O título da última obra da coreógrafa brasileira Lia Rodrigues, “Pindorama” (2013) refere-se, segundo a própria, ao nome dado às terras brasileiras antes da chegada dos portugueses a Terras de Vera Cruz. Nada mais apelativo (e comercial) para terminar uma trilogia iniciada com “Pororoca” (2009), que designa uma onda imensa nascida do encontro do oceano com um rio e de “Piracema” (2010), uma contra-corrente, na língua tupi.
Após três obras com a água por inspiração a conhecida criadora que, em França, trabalhou na companhia da franco-espanhola Maguy Marin, já veio dar a entender que, afinal, a coisa pode render um pouco mais e partir, de seguida, para um quarteto.
Esta é, sem grandes dúvidas, a peça menos ortodoxa de todas as de Lia que o público português teve oportunidade de assistir na Culturgest. Desde logo porque é uma espécie de “instalação viva”, concebida para um espaço vazio e não teatral, para não bailarinos – no sentido estrito do termo – sem roupa e desenrola-se, literalmente, no meio do público. Integrada no Festival Alcântara, “Pindorama” desenvolve-se em três partes, primeiro dentro de um rectângulo cercado pelos espectadores e, depois, entre as pessoas que são obrigadas pelos performers a espalharem-se pelo espaço livre da “sala”. O trabalho apresentado em cima do palco (fechado) do Grande Auditório teve três apresentações, todas esgotadas, até porque em cada sessão nem foi permita a entrada a duas centenas de pessoas!
É fácil de ver que os títulos das obras – que começam todos com a mesma letra – funcionam como uma espécie de metáfora para uma artista que após dirigir um festival de sucesso no Rio de Janeiro transferiu o seu trabalho para um “galpão” numa favela mas recebe o apoio da poderosa Petrobras e do Ministério da Cultura do Brasil. De qualquer modo as suas propostas exibem uma enorme frugalidade de meios compensada pelas belas imagens que evocam.

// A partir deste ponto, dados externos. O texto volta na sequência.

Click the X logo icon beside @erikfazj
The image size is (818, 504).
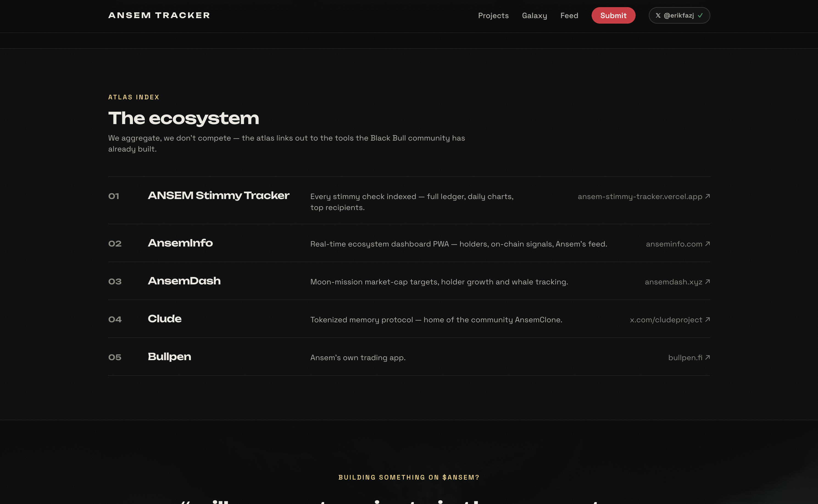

O espectáculo não tem qualquer banda sonora e acontece todo na penumbra começando com Amália Lima que depois de despejar uma garrafa de água por cima de si se deita em cima de um imenso rectângulo de plástico que ocupa o centro do espaço. As suas extremidades são manipuladas por alguns colegas que o vão agitando e obrigam alguns preservativos cheios de água a romperem-se e a jovem molhada a movimentar-se freneticamente, como se tivesse sido apanhada por um remoinho de águas bravas. O resultado é bastante expressivo, num crescendo em que o som do material plástico é ampliado por gritos dos que, parados, furiosamente ondulam a falsa “água” em que Amália parece lutar desesperadamente para se salvar de um afogamento. Na segunda parte, já são cinco os inusitados “náufragos” – dois homens e três mulheres – que se confgundem com as ondas plásticas que ficam maiores. Elas são criadas por oito mãos de cada lado que abrem e fecham o plástico sobre os corpos deslocando-se os que o seguram até ao centro e recuando ciclicamente. A expressividade daqueles corpos que lutam contra a corrente e as (aparentes) forças adversas da natureza é enorme e, apesar de nada de muito novo acontecer, o público fica algum tempo em suspenso. Depois da tempestade vem a bonança e um grupo de onze artistas entra transportando baldes de plástico trasnparente com centenas de bolas de água (preservativos atados) que vão espalhando pelo palco. Os domínios de todos os intervenientes vão, a pouco e pouco, se confundindo e ninguém permanece sentado pois a fragilidade dos limites da água torna-se ameaçadora. O que acontece até ao final da peça é, por demais, previsível com os performers espalhados pelo solo esmagando com os seus corpos contorcidos a maioria das bolhas de água. E assim transformando os espectadores em ilhas móveis numa espécie de charco onde se instada uma certa confusão. Ao perder o seu território e a secura do palco, o público curioso e confuso segue os performers que se deslocam lentamente numa amálgama de corpos rastejantes sem regras nem destino. A obra, que vai, de parte para parte, perdendo o interesse inicial mantém, todavia, uma certa aura de mistério até ao fim.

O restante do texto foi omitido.